According to Figure 3a,b, we can observe that most rainfall events within the study area of eastern Paris are considered low. In fact, more than 88% of rainfall events have a rainfall depth of less than 8 mm, and nearly 89% of rainfall events have a mean intensity lower than 3 mm/h. Additionally, Figure 3c,d shows that event duration and antecedent dry days are a little more heterogeneous. However, most rainfall events observed are shorter than 7 h (87%), while 88% of the events are preceded by a previous rainfall event by less than 8 days. As the simulations are quite time-consuming, we have to select several rainfall events which contain different characteristics in order to characterize the overall performance of the TRENOE platform within an urban context. Among the rainfall events observed, we selected 6 typical events for model application and performance evaluation. A summary of selected rainfall events is listed in Table 2.

2.3.2. Topographic Data

Topographic data is a crucial input for physically based modelling. In the GIS database of the Paris region, the 25 m-resolution DEM data is available (Figure 4a). Moreover, in the framework of the ANR-Trafipollu project, the LiDAR data of roads collected by IGN France have a horizontal resolution of 20 cm and a vertical precision of 1 cm. These data were collected by an on-vehicle laser (Figure 4b). The roads are essential flow pathways in the studied urban catchment, because the surrounding roofs are directly connected to the sewer network and the greenlands only represent a small part of the urban surface. Therefore, the topographic data of roads derived from high resolution LiDAR data improve the resolution and precision of previously used DEM data. Nevertheless, the resolution used for the TREX-CANOE simulation platform needs to aggregate the Lidar data and thus to lower their original resolution. Following [29,30], the proper spatial resolution for 2D modelling of the urban surface can be set by considering the minimum distance between buildings and one third of the street width as well as the calculation time. For our case study, this distance can be estimated to 5 m. Compared with the DEM data at a 25 m resolution, the use of high resolution LiDAR is a significant improvement, even for the simulations performed at 5 m resolution. Thereupon, both 20 cm and 25 m resolution topographic data are firstly converted to 5 m resolution, and then merged to generate the input data. The merged topographic data of 5 m resolution is presented in Figure 4c, in which the study catchment is represented by a 224 × 85 rectangular grid.

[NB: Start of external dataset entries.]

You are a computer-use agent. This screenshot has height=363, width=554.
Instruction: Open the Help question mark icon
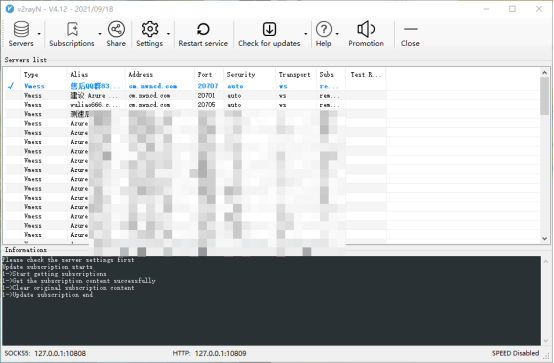coord(324,29)
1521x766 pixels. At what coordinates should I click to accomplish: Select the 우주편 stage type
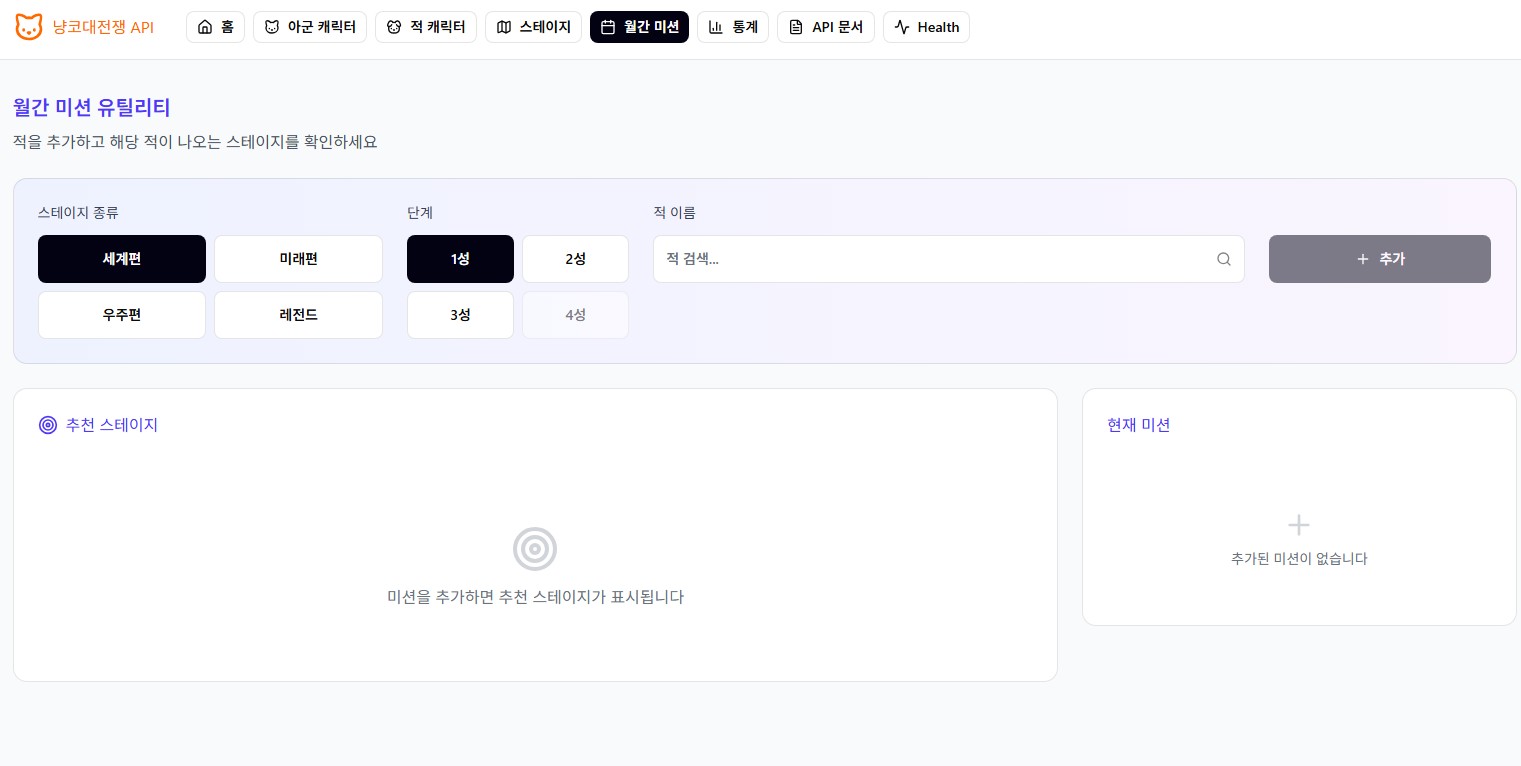click(x=121, y=315)
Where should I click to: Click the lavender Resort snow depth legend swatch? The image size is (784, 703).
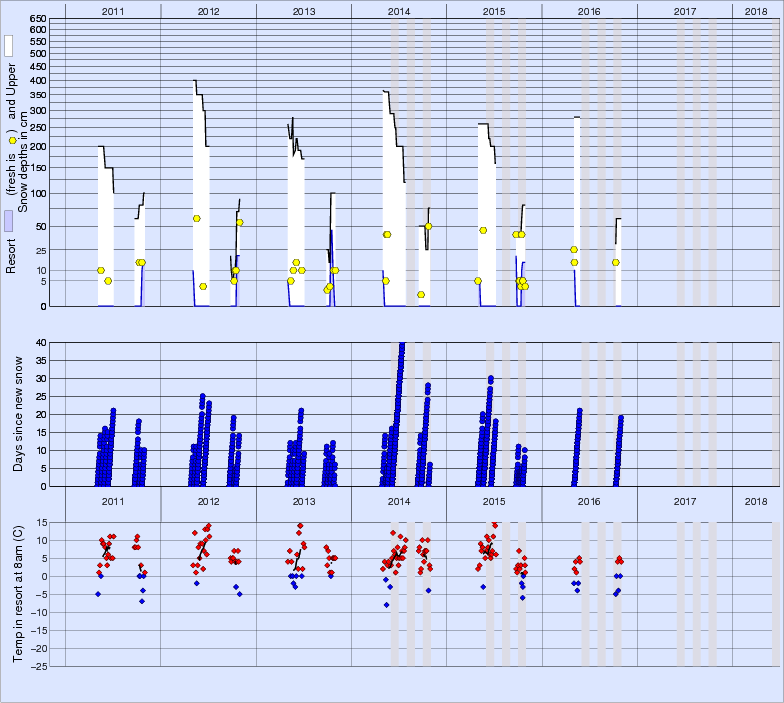pyautogui.click(x=8, y=221)
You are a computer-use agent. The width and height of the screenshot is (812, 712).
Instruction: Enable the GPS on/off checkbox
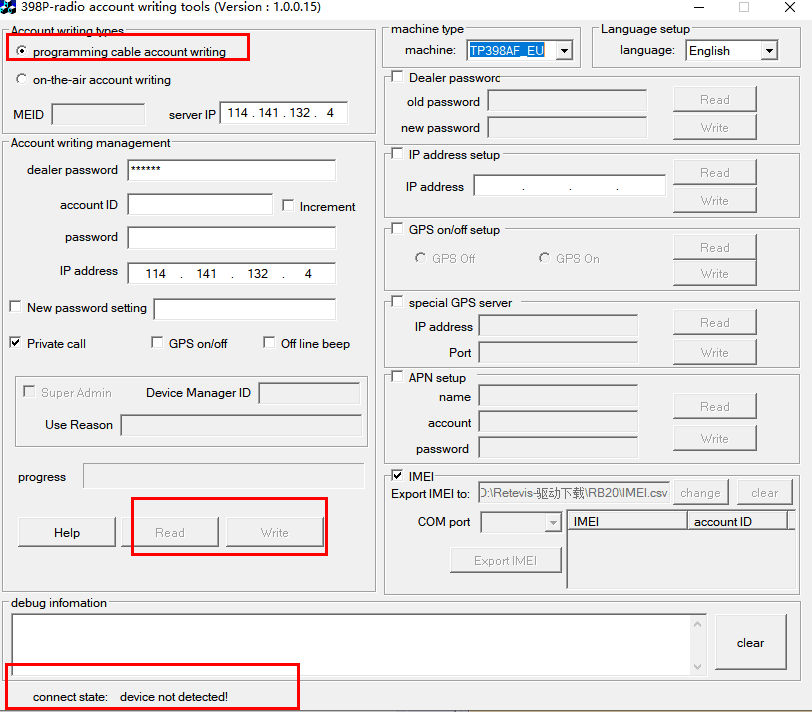[x=157, y=343]
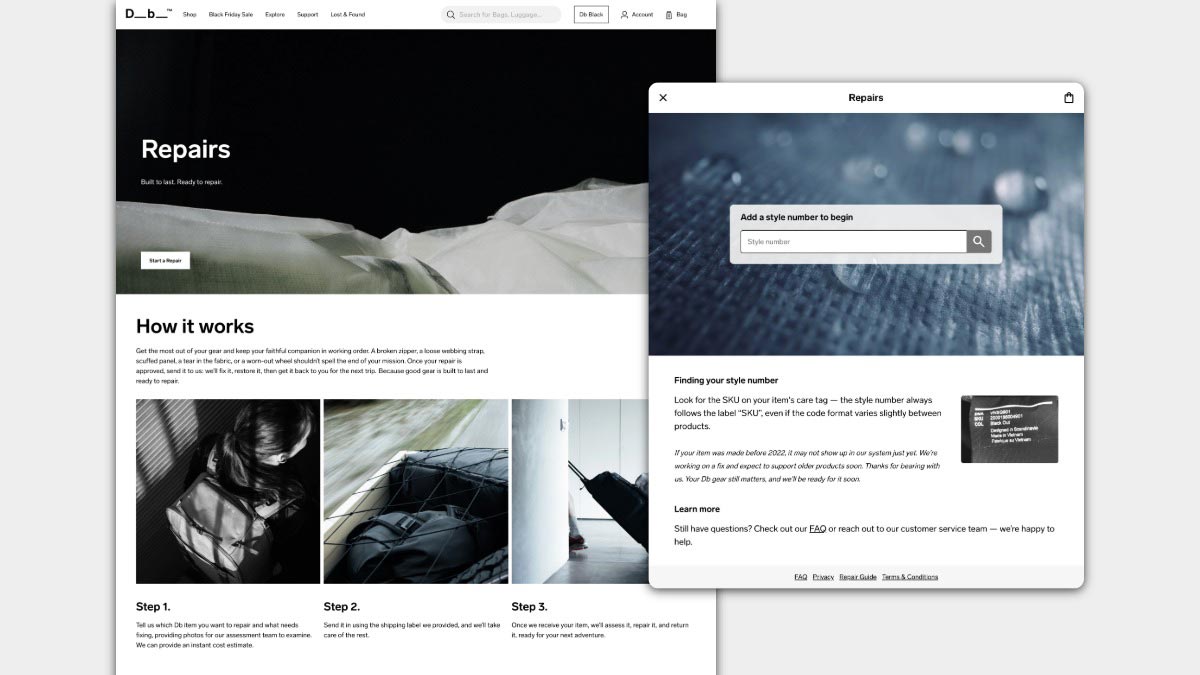The width and height of the screenshot is (1200, 675).
Task: Open the Support menu
Action: coord(307,15)
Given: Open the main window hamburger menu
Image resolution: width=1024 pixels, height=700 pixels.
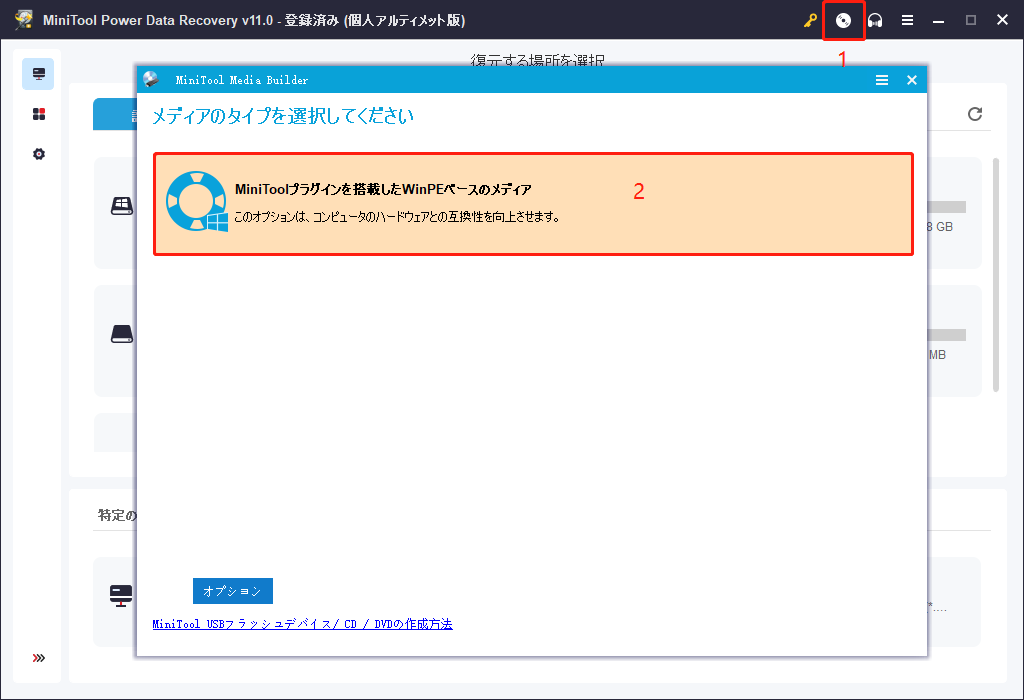Looking at the screenshot, I should 907,19.
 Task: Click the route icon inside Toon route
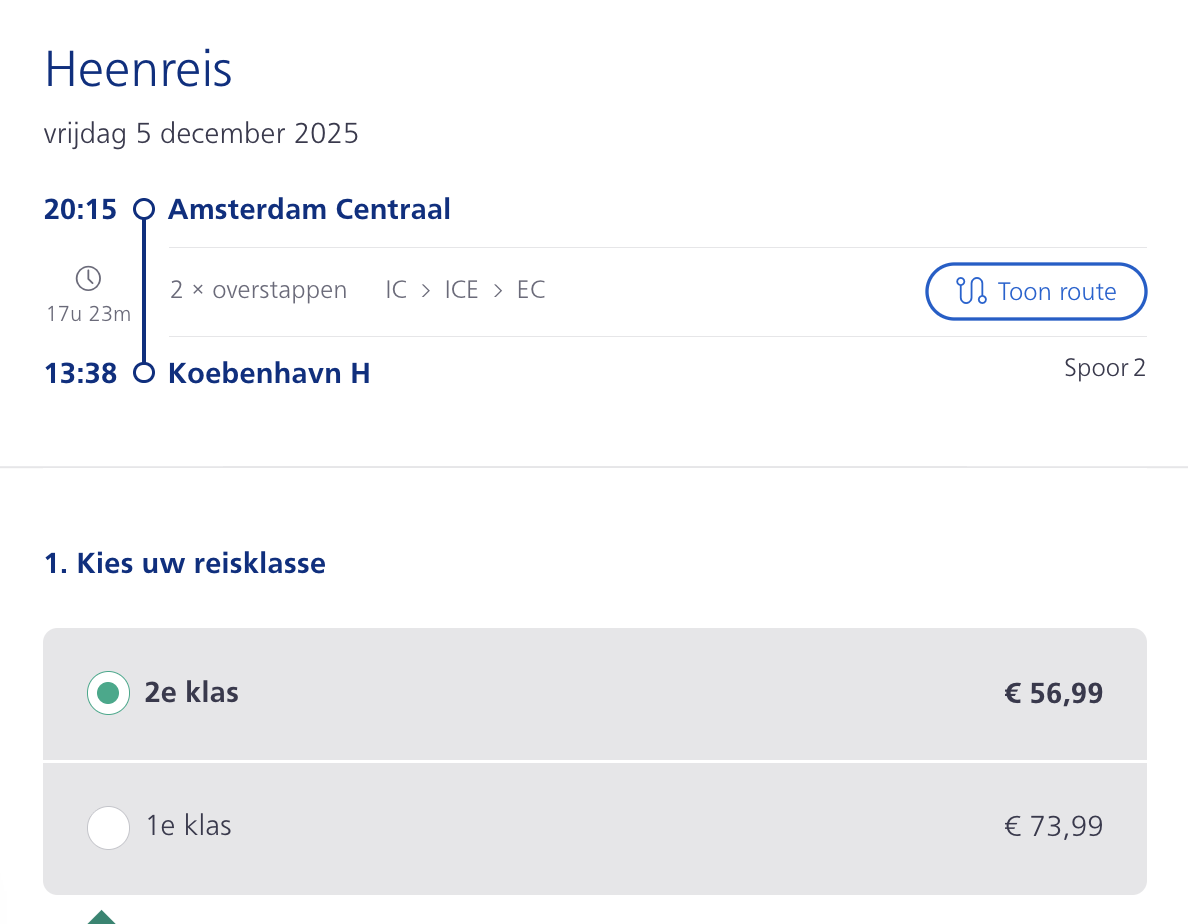coord(971,291)
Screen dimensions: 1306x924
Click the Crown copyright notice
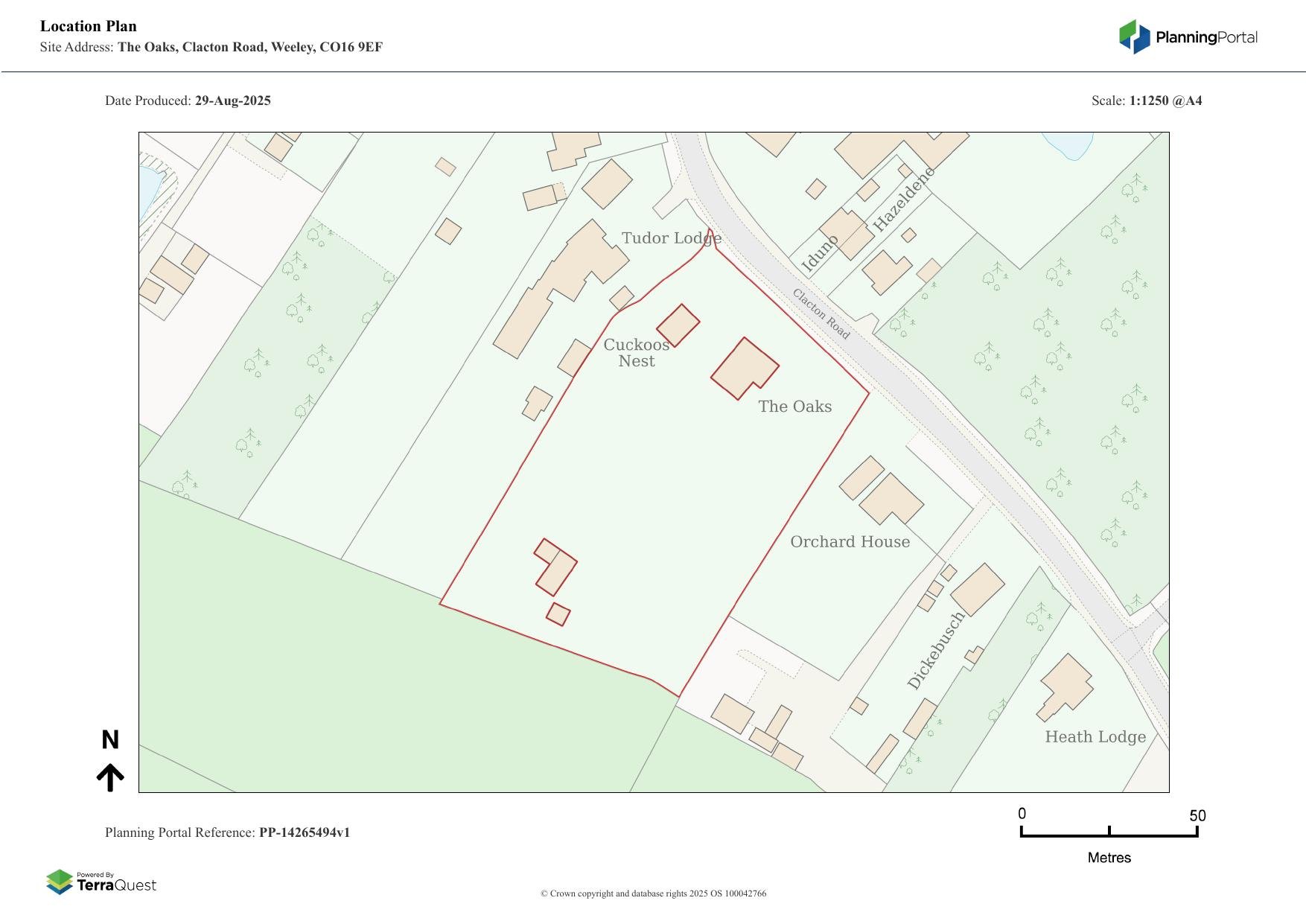pos(653,893)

2.3.3. Land Use and Sewer Network

In collaboration with the IGN France, we defined 13 classes of urban land uses which are derived from aerial photos. Besides, the locations of sewer inlets are identified from the GIS and AutoCAD sewer network data. Since sewer inlets should equally be presented in the surface part of the 2D/1D model, the “sewer inlets” are integrated into land use input as a specific type. The vectorial land uses are then transformed into grids using the same resolution as the topographic data. A specific order has to be defined for this transformation. As the “sewer inlets” are considered as the interface between the surface and sewer networks parts, it is undoubted that the “Sewer inlet” is the first that should be considered, followed by roads, sidewalks, parking, various types of roofs, trees, grass and others. In general, 70% of catchment surfaces are impervious areas, within which the roof areas represent 35% of the total surface. The land use data and sewer network data are presented in Figure 5.

2.3.4. Urban Surface Dry Stocks

Impervious urban surfaces are represented by two layers in TRENOE: the deposited layer (that can be detached in the form of particles) and the pavement (assumed to be non-detachable). The processes related to water quality modelling occur only in the deposited layer, while the parameters depend on the properties of the associated land use. Additionally, within the framework of the ANR-Trafipollu project, series of road dust samples were collected on the studied area using a 2 m2 vacuum cleaner [31]. The collected road dust Particle Size Distribution (PSD) was then determined by laboratory monitoring. According to the measurements of dry stock samples over 3 different sites on the urban surface, it is assumed that the finest particles (PM10) are only generated by atmospheric dry deposits on all types of urban surfaces. The total dry stock on roads (coarse + fine particles) was estimated to 10 g/m2. The mass of the finest part of the road dry deposits which represent the atmospheric dry depositions is then estimated to be 1 g/m2. Therefore, it is considered that building roof accumulation is equal to the finest deposits on roads, and the chosen initial dry deposits on roofs are 1 g/m2 in our simulations.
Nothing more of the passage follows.